Он присел и расстегнул молнию на джинсах Нины. Джинсы опустились до колен, и Нина с ужасом оглянулась. Из темноты на нее смотрели несколько пар блестящих глаз. Она разглядела небритые грязные физиономии, подбитые глаза и расквашенные губы, засаленные волосы — и что было сил стиснула бедра и прижалась животом к ледяной решетке.
Прокудин похлопал ее по щеке и ухмыльнулся:
— Не скучай тут.
Один из бомжей уже приближался к ней, почесывая живот. Он был огромный, бородатый и плешивый. Остальные бомжи хихикали, глядя, как Нина беспомощно оглядывается и пытается подтянуть джинсы. И вдруг один из них, сидевший в самом темном углу, поднялся и вышел на середину камеры. Его голос прозвучал спокойно, но требовательно:
— Отойди от человека, гнус немытый.
Бородач развернулся и двинулся на него, сжимая кулаки. Но его противник, на голову ниже ростом, не испугался, не отступил. Наоборот, он шагнул к бородатому и сделал неуловимо быстрое движение рукой, в которой что-то сверкнуло. Бородач остановился и с изумлением уставился на свой живот, который вдруг обнажился из-под разрезанной поперек рубахи.
— Толян, ты чего, в натуре? — обиженно промычал бородач, прикладывая отвисающий лоскут на место. — Первым хочешь, так и сказал бы. А то сразу бритвой махать.
Недовольно бурча, он уселся обратно на широкую скамейку, распихав своих соседей. А бомж, которого он назвал Толяном, обратился к присутствующим с короткой речью:
— Милостивые государи. Отодвиньтесь на хрен в самый дальний угол, по причине вашей невыносимой вонючести и вшивости. А кто прыгнет на девушку, я того попишу.
Он скрестил руки на груди и обвел публику надменным взглядом. Бомжи, ворча, сдвинулись плотнее и забились в угол, освободив на скамейке место. Толян закашлялся, вытер губы рукавом и повернулся к Нине. Он, не прикасаясь к ней, ловко подтянул джинсы и застегнул молнию.
— Садись, Снегурочка с третьего этажа.
Нина села на уголок скамейки, неловко вывернув руки, прикованные к решетке.
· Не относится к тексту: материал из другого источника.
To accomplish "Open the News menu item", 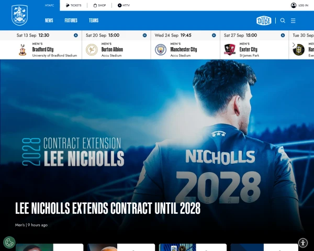I will (x=49, y=20).
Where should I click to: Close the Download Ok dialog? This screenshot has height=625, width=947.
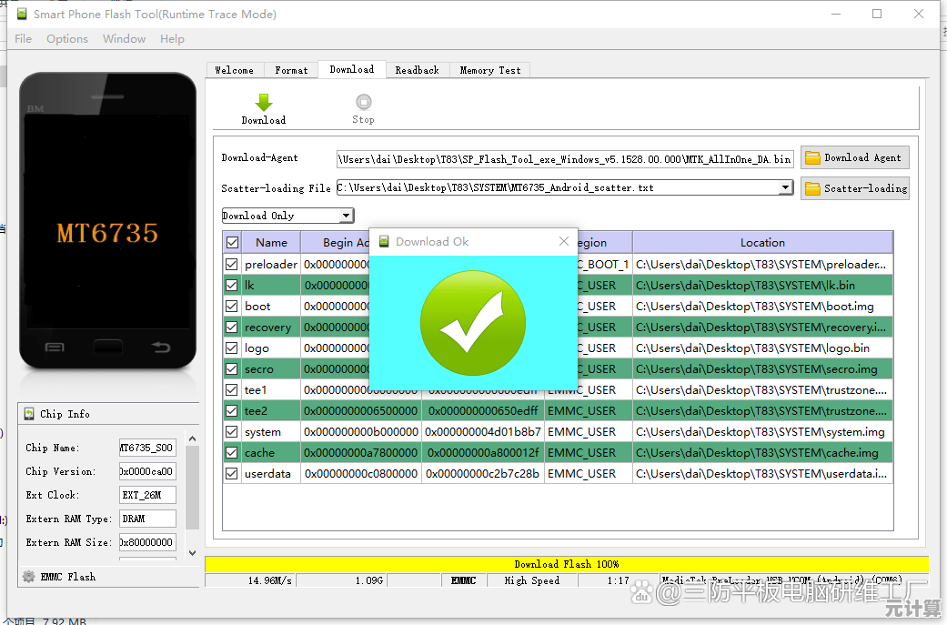click(564, 241)
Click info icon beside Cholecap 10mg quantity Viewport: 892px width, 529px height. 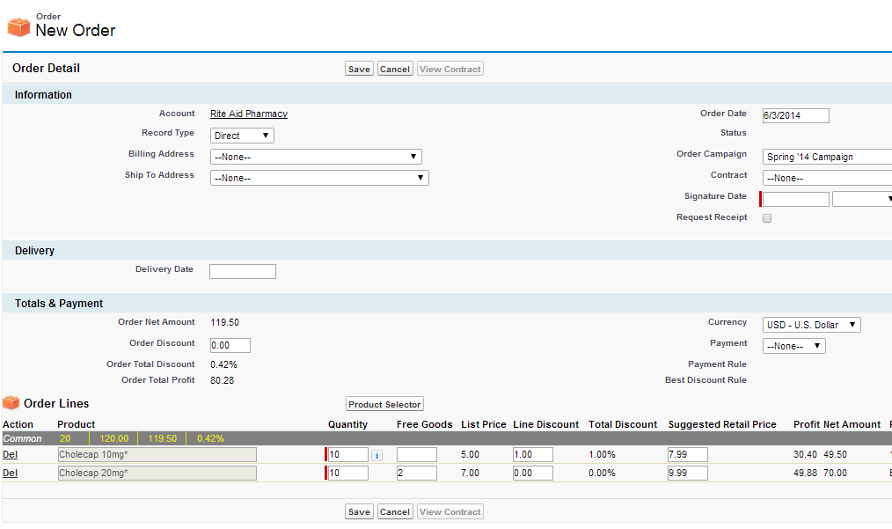pyautogui.click(x=377, y=456)
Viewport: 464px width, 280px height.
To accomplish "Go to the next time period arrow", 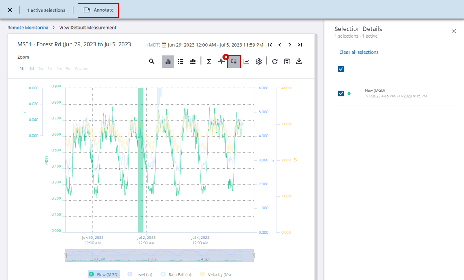I will (x=290, y=45).
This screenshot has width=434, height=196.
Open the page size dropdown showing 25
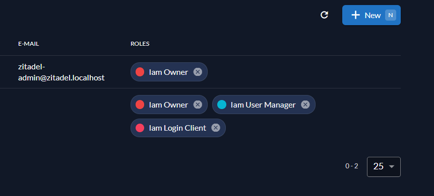tap(384, 167)
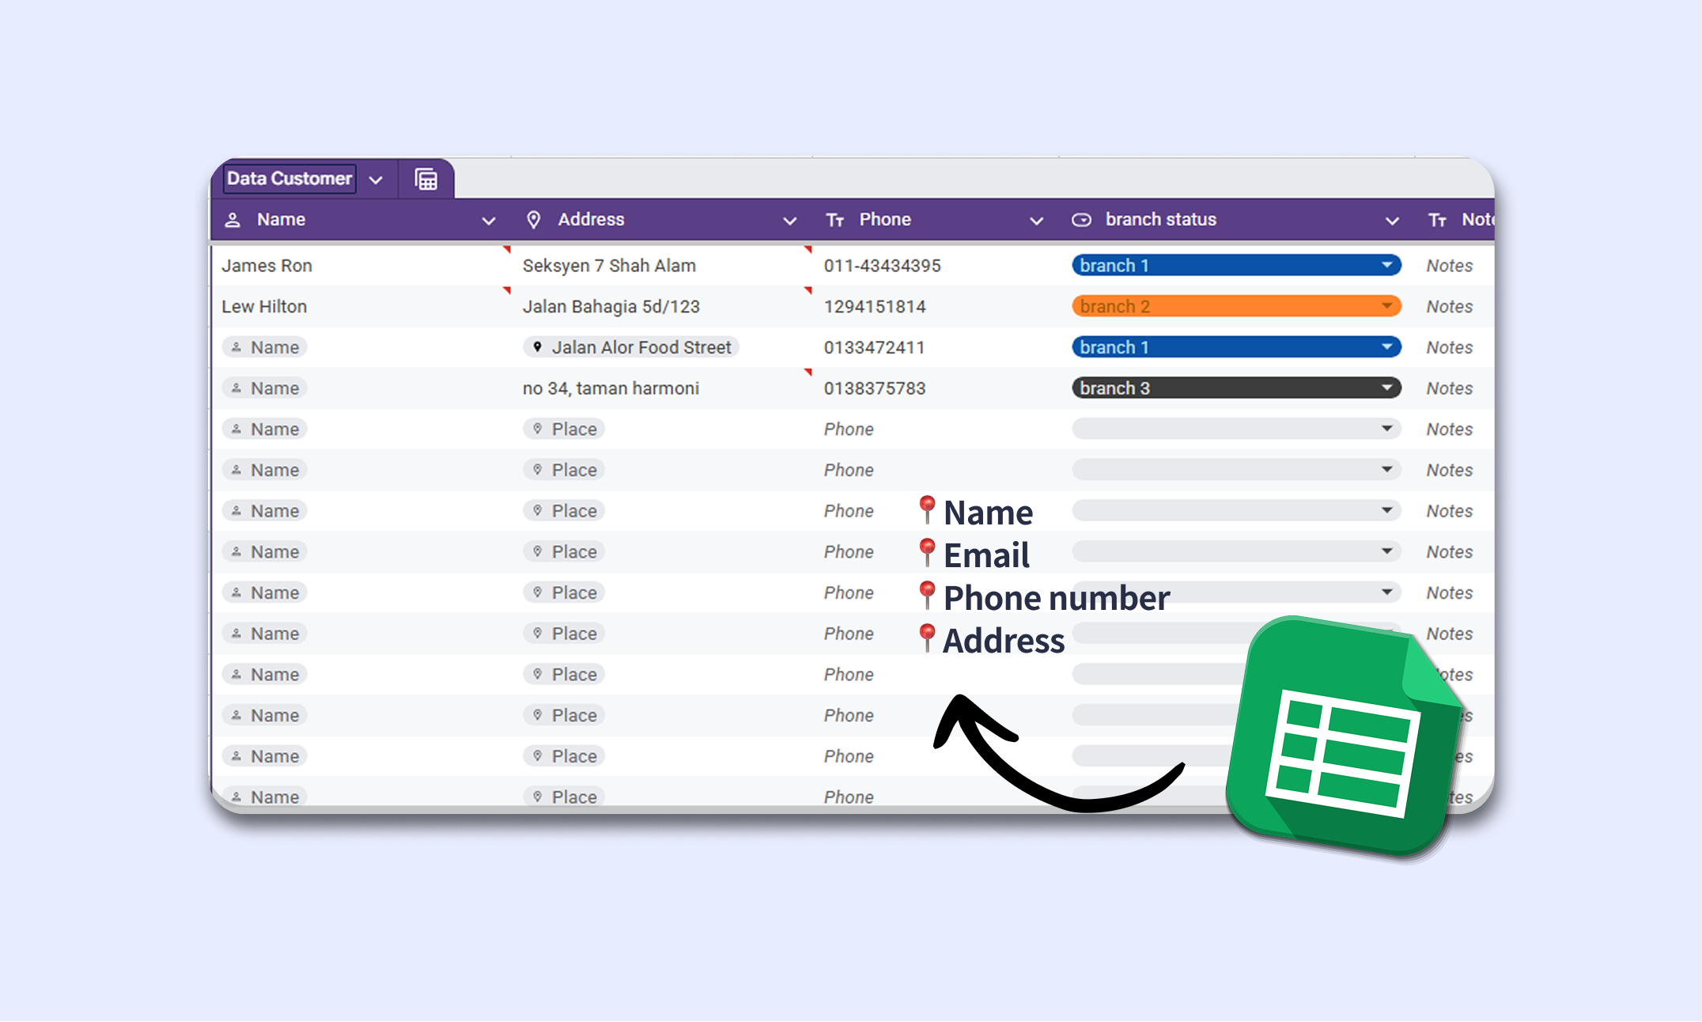Screen dimensions: 1702x1022
Task: Click the 0138375783 phone number cell
Action: 874,388
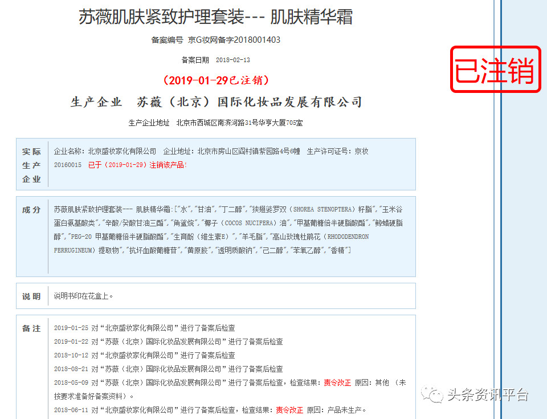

— Тебя за что, Снегурочка?
— Долго говорить.
— А сидеть долго?
— Все равно…
— Ну, что за мотивы безысходности! Вот я, со всей своей эрудицией и тонким художественным вкусом, сижу на нарах, как мелкий хулиган. Но я и есть мелкий хулиган. А ты — птица высокого полета. Ты в этой клетке не задержишься.
Он осторожно погладил ее по руке, и Нина вдруг разрыдалась. Она стонала и вздрагивала всем телом, но слезы не текли из ее глаз, и от этого ей становилось все хуже и хуже. Пережитый страх, боль в груди, мерзкие лапы сержанта… Она чувствовала, что ее страдания только начинаются. «За что, за что?» — с отчаянием повторяла она.